Our Social Innovation Lab approach

Our Labs are designed to focus on complex problems and to build strategies for transformation in systems. 

We share some common attributes with other Labs, and pay particular attention to building strong relationships to see through the lengthy process.

At the beginning of any collaboration it is most important to gather well and to take the time to build connection between people who may not have worked together before, and in some instances, may have worked at crossed purposes. The Lab process allows all participants to bring their experiences, knowledges and skills into a room along with their ideas and opinions about how change happens. The facilitated process invites in and supports differences and diversity; working with it towards an outcome of shared interest. 

We use a multi-stakeholder process that brings together individuals and organizations who are impacted by the problem as well as those who can enable and implement the solutions. This often includes community members, governments, philanthropy, academia, entrepreneurs and businesses who have a vested interest in finding sustainable solutions.

We combine human-centred design and systems thinking and take a decolonized approach to develop and identify solutions that address the root causes of complex challenges and create systemic change. 

We follow a tailored process that includes problem framing, research, ideation, prototyping, testing, and implementation. The goal is to develop sustainable solutions that have a lasting impact on the challenges being addressed.
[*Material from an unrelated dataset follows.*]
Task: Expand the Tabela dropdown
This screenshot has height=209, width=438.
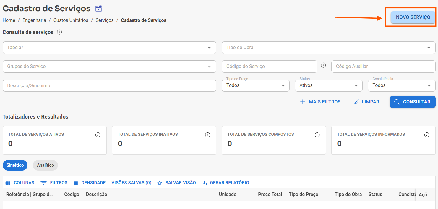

Introducing a prototype into a complex system is not an easy task, and our SI Labs pay attention to building the conditions for introducing a tested innovation from the beginning. The participants invited into the process are critical, as is the prototyping process itself. Should a particular innovation hit too many barriers in feasibility testing, we redesign and test again. 

The Innovation Swirl, developed by Nesta and adapted by Mark Cabaj, is a useful illustration of the phases followed in a Lab process. It’s helpful in describing the general flow of a project, but it is unable to capture the experience in full. Labs do not follow a linear path. You may have to go back and further research or ideate long after you felt you were finished with that phase. Similarly, the performance phase may need it’s own innovation swirl process to introduce the tested innovation into a system.

The graphic is also unable to capture what SI Canada believes is a vital part of the process; that is, the relational approach to the co-creation and engagement that takes place in the Lab. Coming into good relationship with one another is as important as the work activities performed throughout any given project.